Born in 1923 in Czestochowa, Poland, Willenberg was still a teenager when he was deported to Treblinka and became the sole survivor of the three transports that arrived at the camp that day, each of which included twenty packed cars of prisoners. (Even that part of the story is amazing—the Germans needed a bricklayer to help build something and, since that was the fictitious occupation he reported upon arrival, they took him onto the work force instead of killing him with all the other sixty boxcars full of innocents.) After his escape, he made his way through the forest and eventually came to Warsaw, where he joined the Polish Home Army and spent the rest of the war fighting his personal war with the Germans with the Polish resistance. He participated personally in the Warsaw Uprising of 1944, then, after the war, emigrated to Israel and settled in Tel Aviv. He married and raised a family. And he wrote a book, Revolt in Treblinka, which, although not the sole book by someone who escaped Treblinka, is riveting and very worth reading. (For readers interested in the same story from a different vantage point, I recommend The Last Jew of Treblinka by Chil Rajchman, originally written and published in Yiddish, but since 2012 available from Pegasus Books in English.)  And then, just this past February, Sam Willenberg died at age 93. He was the last living survivor of Treblinka.

I watched the survivors in our midst with some combination of awe and nervousness. They were many, it was true, but I knew what had happened—or I thought I did—to those who were not rebuilding their lives in Forest Hills because they and their families had ended their lives in execution pits and gas chambers. I took comfort in their numbers, however, telling myself that, had my family fallen into German hands during the war, we too surely would have been among the survivors. Weren’t we also living in Forest Hills, just like so many of them? I know better now—times six million—but back then, thinking the survivors to be rules rather than exceptions, I imagined us as some sort of honorary members of the survivor community nonetheless…and particularly once I learned the fate of the Jews of my great-grandparents’ shtetlach in Poland and Belarus. The indomitable spirit of the survivor community is what buoyed me as a boy…and what gave me the sense of self that, in some profound ways, I carry with me even today. And that is why the death of Sam Willenberg made such an impression on me. My children, of course, know many survivors. But their own children will know them only at a distance, and my children’s children…at even more distance than that.
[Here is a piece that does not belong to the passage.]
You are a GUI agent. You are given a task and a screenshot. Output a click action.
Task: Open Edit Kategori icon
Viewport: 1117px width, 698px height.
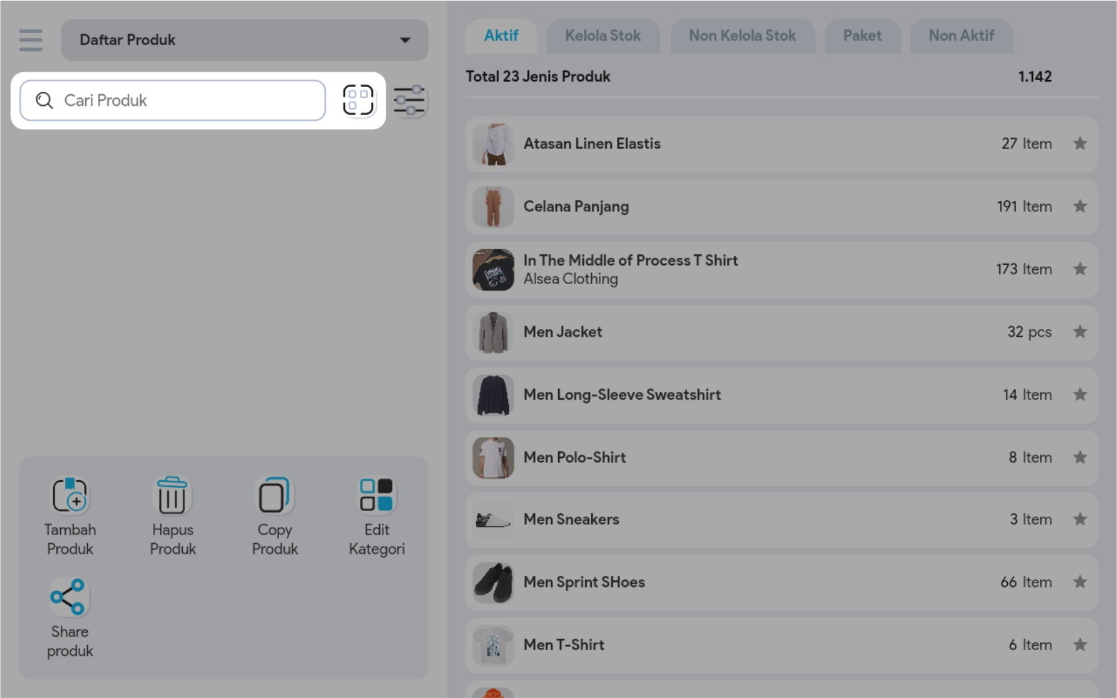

Eubilides’ principle is at work here: the loss of one single survivor can’t logically make that much difference to the larger picture. How could it? And yet…somehow, as the years have passed, the picture has changed dramatically: where there was once a mountain, there was at first just a heap. But now that heap has itself diminished and will soon enough just be a collection of disparate grains of sand. And that makes it that much more important for those of us who knew and know these people, and who heard their stories firsthand—it is that much more crucial for us to make sure that their stories do not vanish with them…and that their personal testimony is not merely recorded, but cherished and made available to future generations.


We did our part at Shelter Rock this week, coming together to hear the testimony of a woman who survived Auschwitz and Bergen-Belson, and who participated in one of the so-called “death marches” when the war was almost over and the Germans were eager to empty the camps of those they hadn’t managed to kill. We listened, recording the details we had mostly all heard before…but the point wasn’t that we learn this or that detail, but that the testimony itself be given, and that it be spoken and recorded. All that, we managed to accomplish. But how will future generations recreate the experience of actually knowing people who lost everything and yet who managed somehow to survive? That is the unsettling question that is left to churn and roil around within me as we move past Yom Hashoah this year, sixty-three years after it was inaugurated in Israel as a national and international day of remembrance and more than seventy years after the end of the war.